Índice  revela que 662 milhões de crianças vivem em situação de pobreza; Timor-Leste, Guiné-Bissau e São Tomé e Príncipe são os países lusófonos com maior incidência de pobreza; maioria dos carenciados vive em zonas rurais.

Metade da população que vive em situação de pobreza é menor de idade. A conclusão é do Índice Multidmensional de Pobreza do Programa da ONU para o Desenvolvimento, Pnud, e da Iniciativa de Oxford para a Pobreza e Desenvolvimento Humano, Ophi.

Os dados mostram que nos 104 países de baixa e média rendas analisados, 662 milhões de crianças são pobres. Em cada 35 destes países, metade da população infantil vive em situação de pobreza.
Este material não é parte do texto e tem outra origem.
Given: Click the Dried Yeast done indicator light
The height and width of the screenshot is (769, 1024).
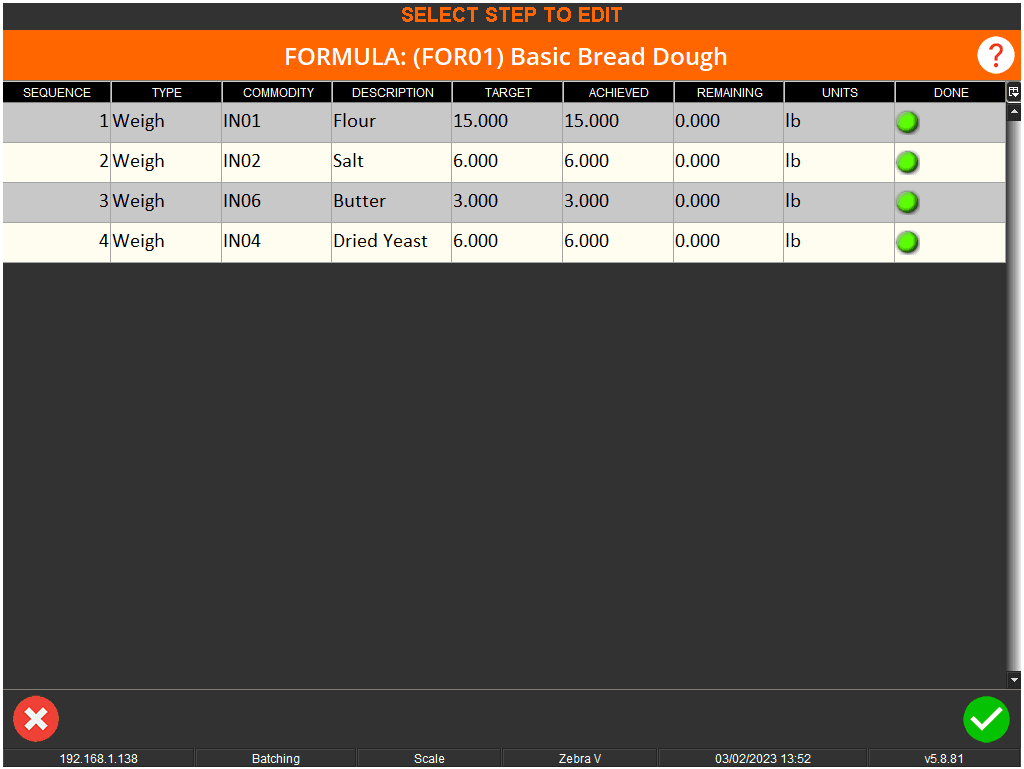Looking at the screenshot, I should click(908, 242).
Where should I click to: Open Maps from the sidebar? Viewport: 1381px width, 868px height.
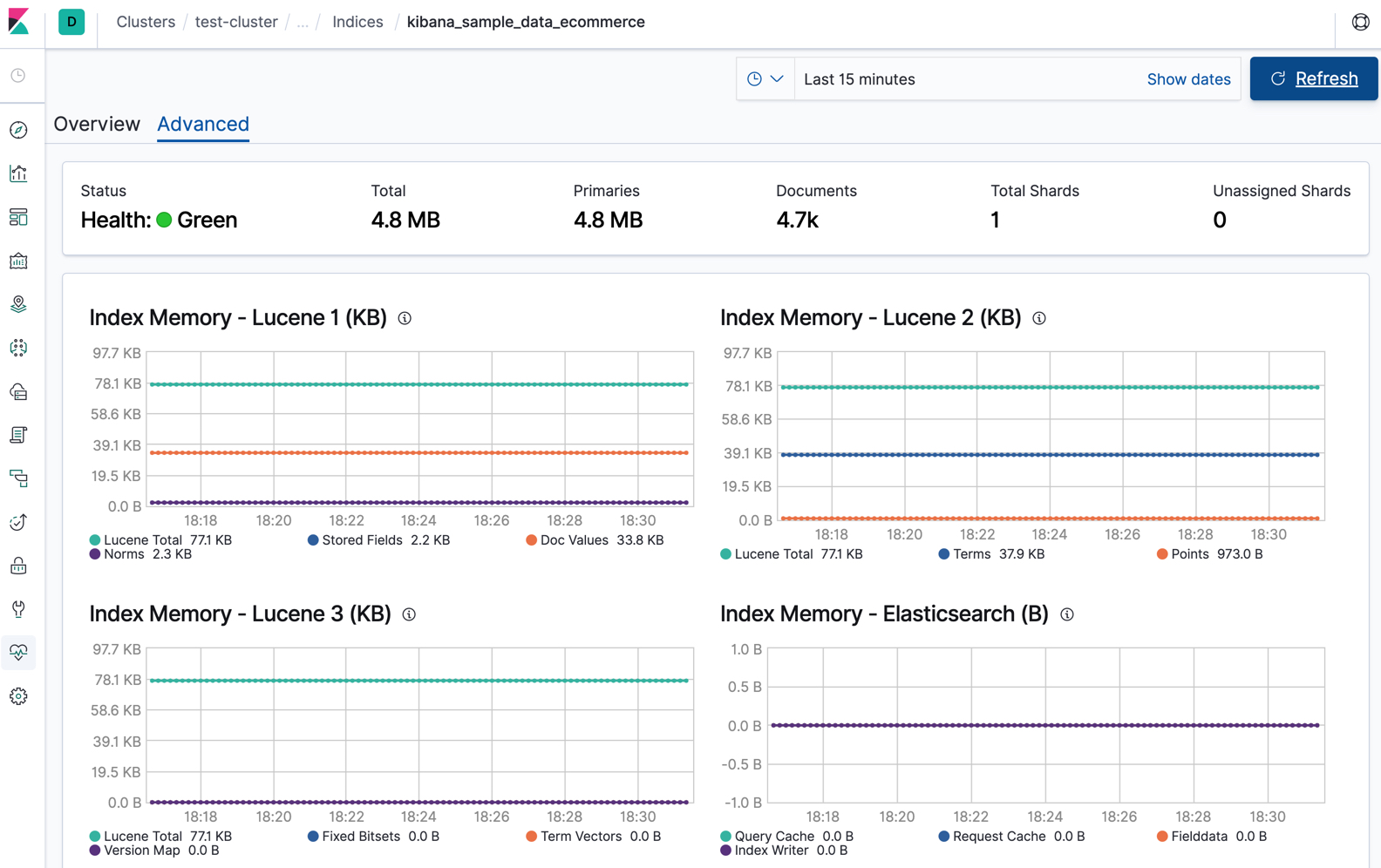click(x=18, y=304)
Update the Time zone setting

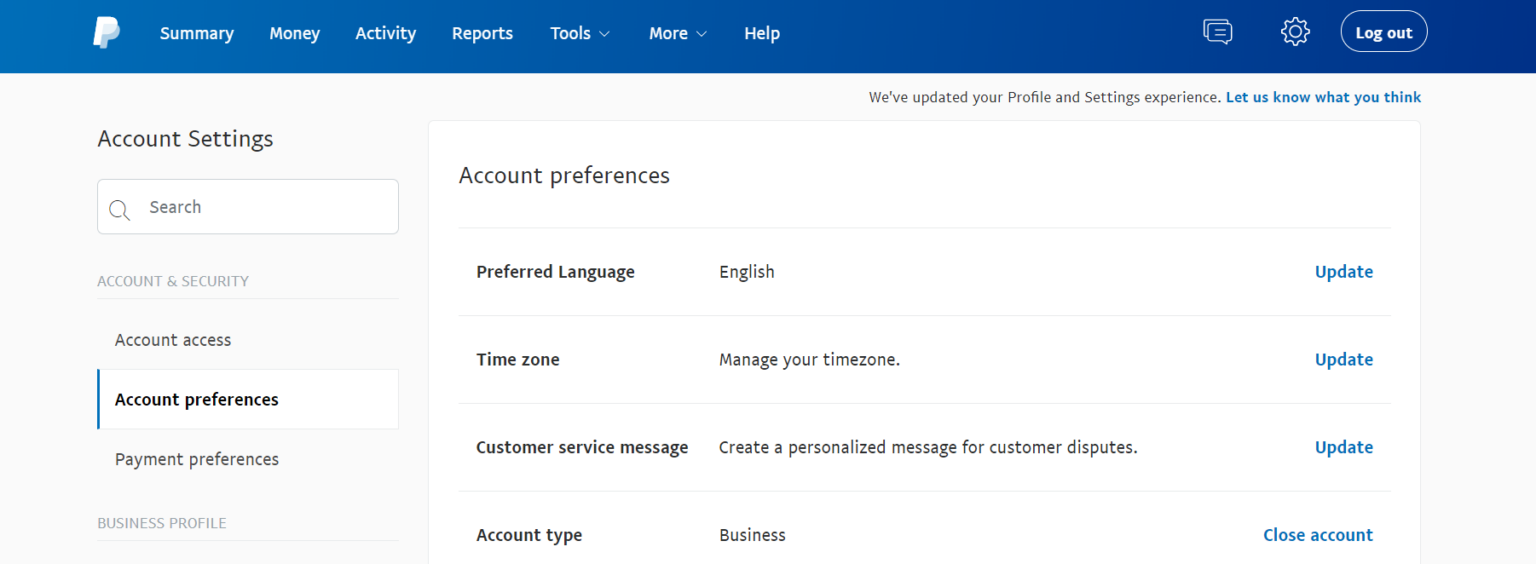coord(1343,360)
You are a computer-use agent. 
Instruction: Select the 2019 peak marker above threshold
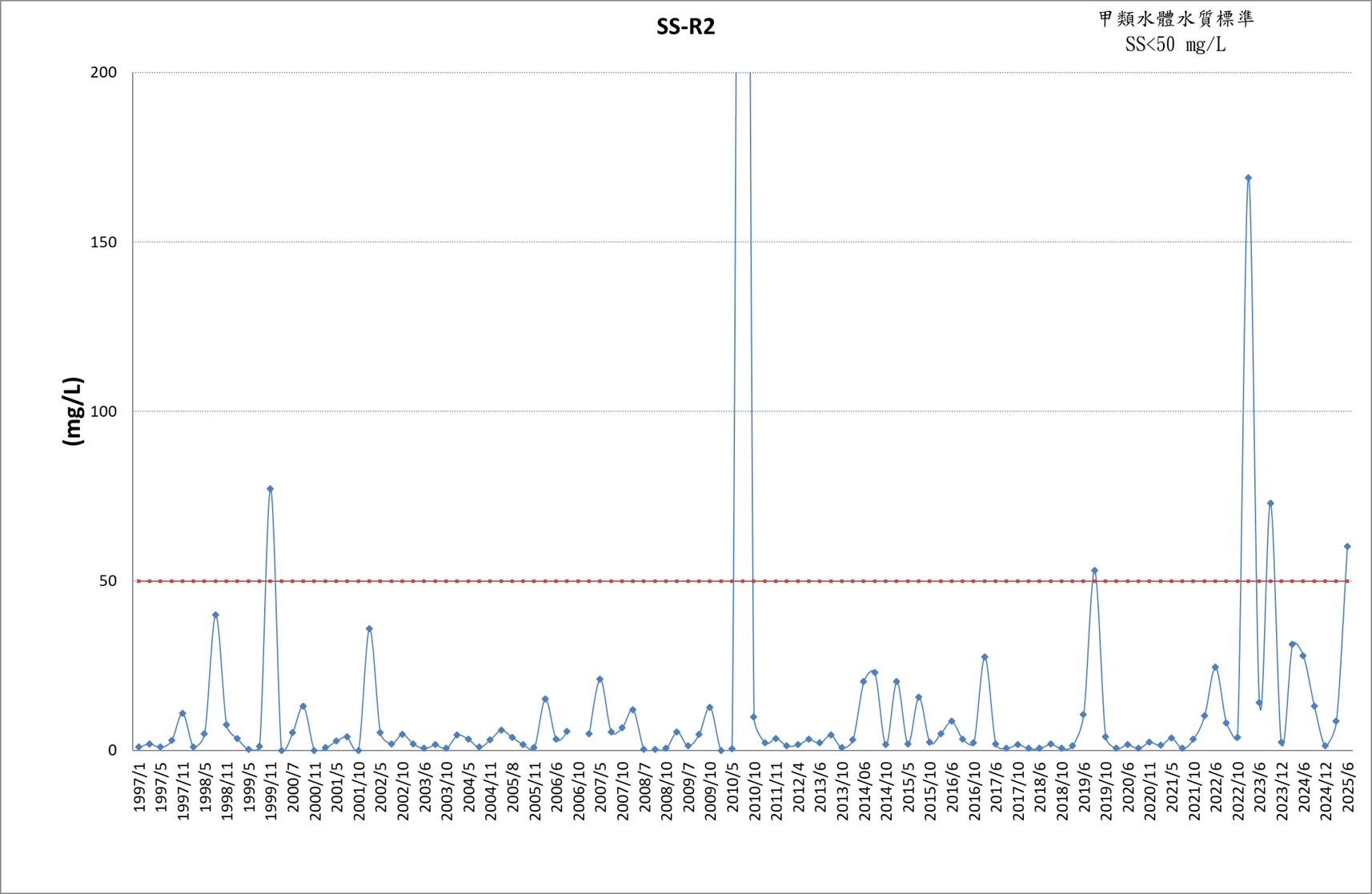tap(1094, 571)
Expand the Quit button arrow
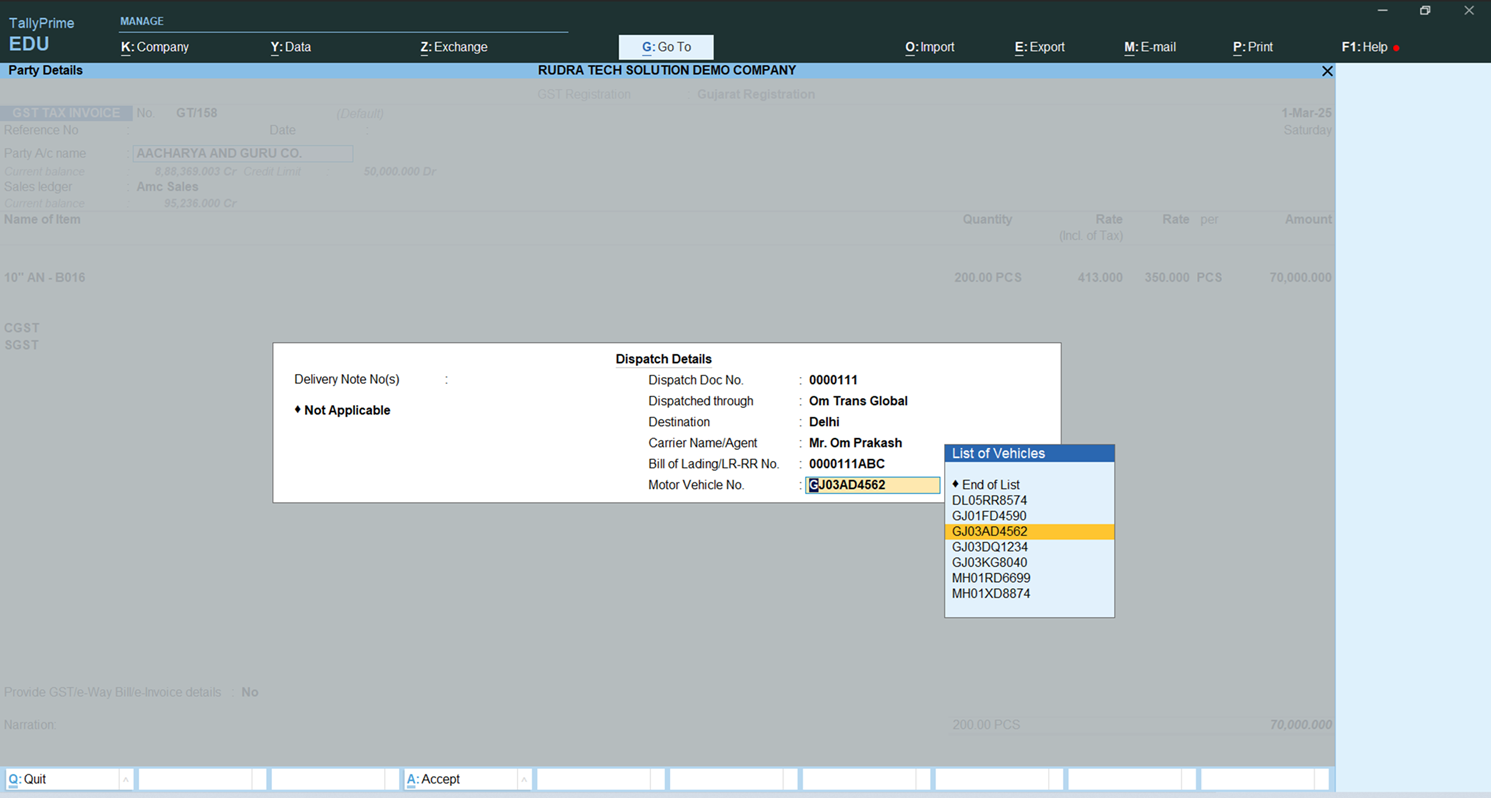This screenshot has height=798, width=1491. coord(125,779)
Para além do rendimento, este Índice considera também outras dimensões como a saúde, a educação, a nutrição, o acesso a saneamento e a água potável, para aferir o grau de pobreza. Aqueles que estão privados de três destes critérios são considerados pobres.

No total,  há 1,3 mil milhões de pessoas que vivem em situação de pobreza, sendo que destes 46% vivem mesmo em pobreza extrema.

Para o administrador do Pnud, Achim Steiner, há ainda muito a ser feito mas a evolução tem sido positiva. Na Índia, por exemplo, 271 milhões de pessoas saíram da pobreza 2005/06 e 2015/16.

CUT 1 – Administrador do Pnud, Achim Steiner

Segundo Steiner, “milhões de pessoas escaparam da pobreza devido a políticas e programas deliberadamente concebidos que permitiram que os países fizessem coisas extraordinárias.” Por isso, o Pnud “pretende criar uma rede global de aprendizagem que permita a outros países extrair rapidamente essas lições.”

Lusófonos

Timor-Leste regista a maior percentagem de pessoas em situação de pobreza: 26%, seguido por São Tomé e Príncipe e Guiné-Bissau. Já Angola e Moçambique apresentam uma taxa de 16% e 14%, respetivamente.

Outras regiões

A pobreza em afeta todas as regiões em desenvolvimento do globo mas é mais acentuada na África Subsariana e no sul da Ásia.

Os dados revelam também que a maioria que vive na 1,1 mil milhão vive em zonas rurais, onde a taxa de pobreza é quatro vezes mais alta do que nas cidades.